In March 2023, Biomea reported initial clinical data from the first two cohorts of the Phase II portion of COVALENT-111 (NCT05731544). As reported, 89% of patients enrolled in Cohort 3 (n=10 patients at 100 mg without food) achieved a reduction in HbA1c, 78% achieved ≥ 0.5% reduction in HbA1c and 56% achieved ≥ 1% reduction in HbA1c (median and mean reduction over the cohort: -1.0% and -0.81%, respectively). BMF-219 was well tolerated and demonstrated a favorable safety profile with no dose discontinuations.
In June 2023, additional clinical data was presented from the first two cohorts of patients with T2D enrolled in the Phase II portion of COVALENT-111. New data highlighted specific patients treated with BMF-219 for 4 weeks maintained or experienced a further decrease in HbA1c levels 8 weeks after treatment was completed, up to a 2.4% reduction from baseline. ( Rodriguez et al. ADA 2023 )
Fig. Clinical data presented at 2023 ADA. The top 50% of responders after 4-weeks of treatment in Cohorts 2 and 3 (100 mg BMF-219 fed and fasted, respectively) demonstrated durable and ongoing reduction in HbA1c while off treatment up to Week 12; a continued reduction in HbA1c was observed in Cohort 2 (additional 114%) and in Cohort 3 (additional 62%) (Rodriguez et al. ADA 2023)
ADA TV Biomea Film
The American Diabetes Association (ADA) featured Biomea during its yearly “Thought Leadership Film Series” of innovative therapies at its 83rd Annual Meeting.
BMF-500 in AML
BMF-500 is an investigational, novel, orally bioavailable, highly potent and selective covalent small molecule inhibitor of fms-like tyrosine kinase 3 (FLT3). Biomea has continued advancing BMF-500 toward the clinic, with investigational new drug (IND) application cleared in 1H2023 and initiated a Phase I study of BMF-500 (COVALENT-103; NCT05918692).
BMF-500 was discovered and developed in-house at Biomea using the company’s proprietary FUSION™ System and has demonstrated best-of-class potential based on extensive preclinical studies.

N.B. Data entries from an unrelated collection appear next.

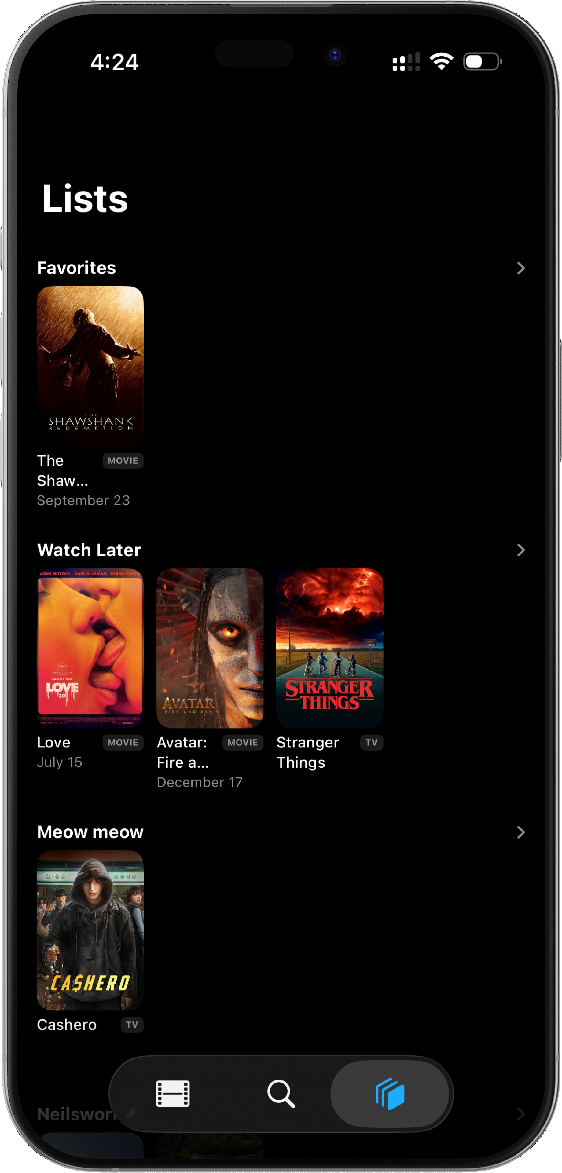Tap the search magnifying glass icon
Image resolution: width=562 pixels, height=1173 pixels.
click(281, 1093)
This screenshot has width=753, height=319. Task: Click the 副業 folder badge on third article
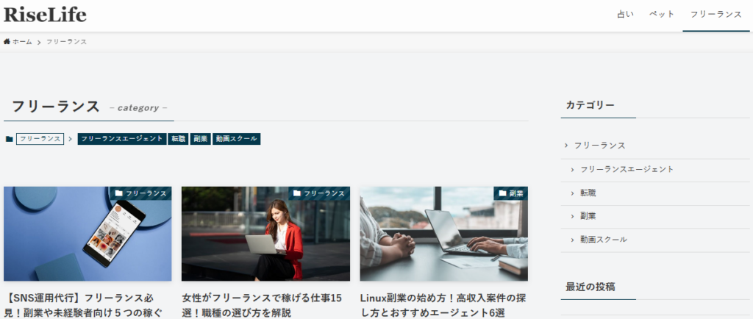coord(511,193)
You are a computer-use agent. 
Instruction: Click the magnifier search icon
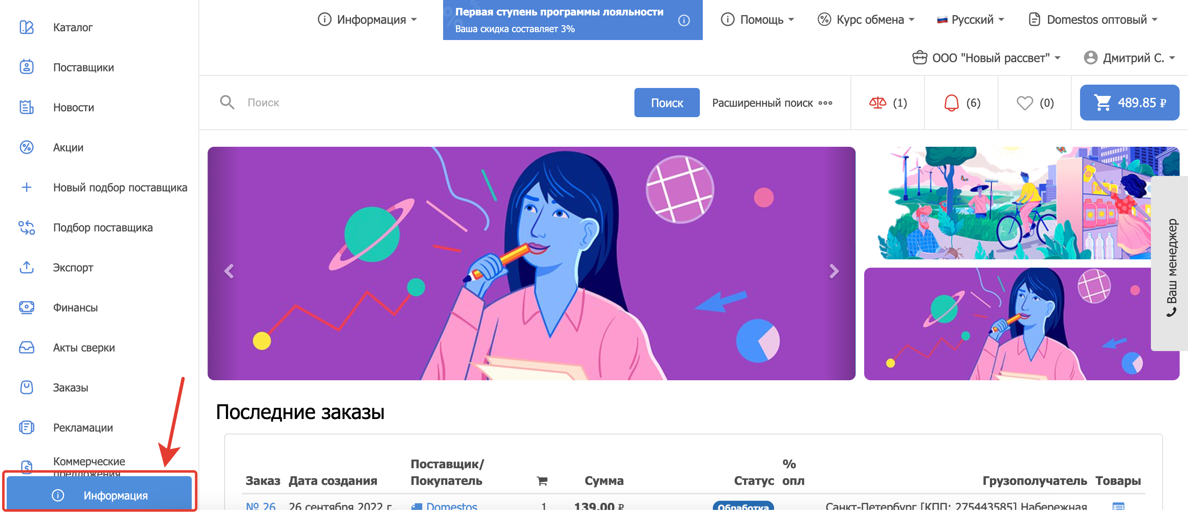(227, 102)
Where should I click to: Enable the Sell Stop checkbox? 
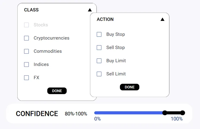[x=99, y=47]
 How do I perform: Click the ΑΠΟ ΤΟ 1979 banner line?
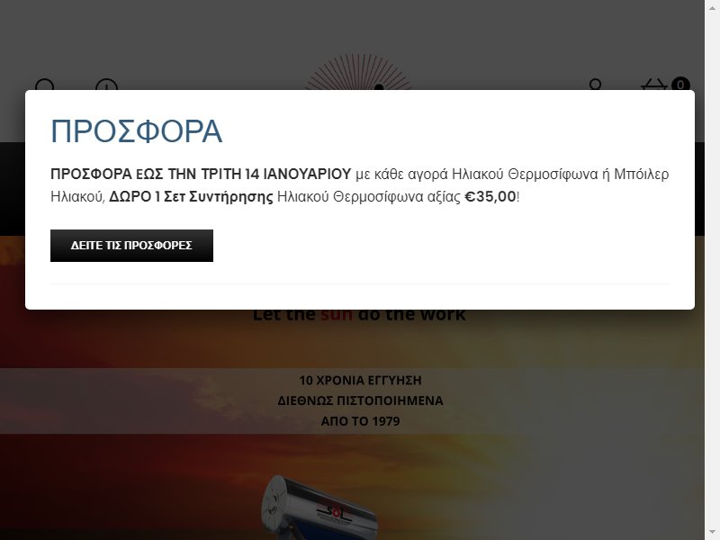tap(361, 421)
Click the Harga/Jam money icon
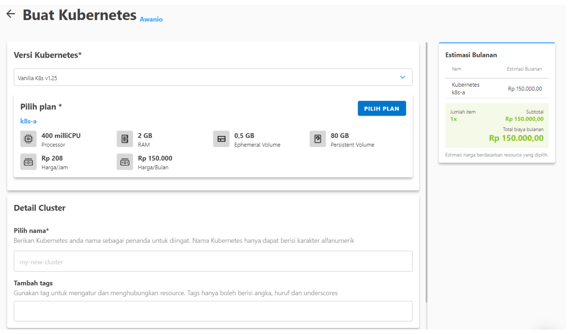Screen dimensions: 571x334 click(28, 162)

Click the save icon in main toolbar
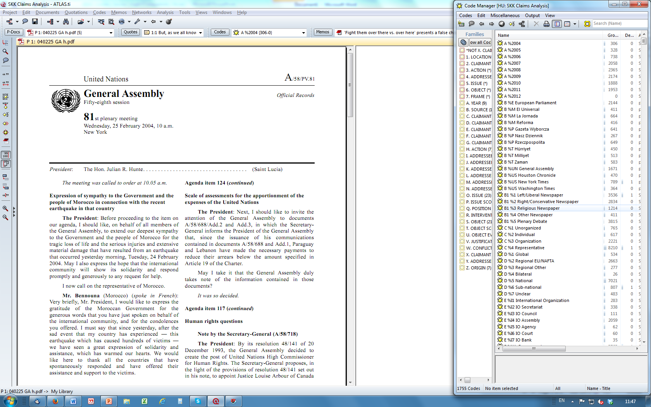[x=35, y=22]
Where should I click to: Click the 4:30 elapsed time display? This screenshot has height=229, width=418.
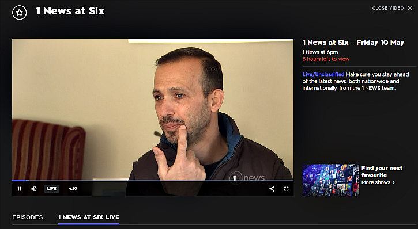pyautogui.click(x=73, y=189)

The kinase profile of BMF-500 showed high target selectivity, suggesting the potential for minimal off-target liabilities. BMF-500 was designed to have a therapeutic profile to allow for combinations with standard of care and/or novel targeted agents like BMF-219.
FLT3 is a receptor tyrosine kinase (RTK) that plays a central role in the survival, proliferation, and differentiation of immature blood cells. Notably, FLT3 gene mutations are common in patients with AML and are associated with a poor prognosis. Nearly 30% of AML patients have a FLT3 mutation, representing more than 6,000 incident patients in the United States each year. While FLT3-specific and pan-tyrosine kinase inhibitors are approved by the FDA across various lines of therapy in AML, these agents have produced relatively low rates of durable responses and overall survival remains an unmet need.
Previous data presented at medical conferences showed BMF-500’s picomolar affinity to activating FLT3 mutations, including FLT3-ITD and various tyrosine kinase domain (TKD) mutations (Law et al. ASH 2022). BMF-500 demonstrated multi-fold higher potency and increased cytotoxicity than commercially available non-covalent FLT3 inhibitor gilteritinib. Further data also exhibited the potential utility of combination strategies to achieve higher antileukemic cell killing with reduced concentrations of BMF-500 and BMF-219 (Law et al. AACR 2023). These data provide preclinical evidence for combining pathway-specific inhibitors as a promising therapeutic strategy for further investigation in acute leukemia.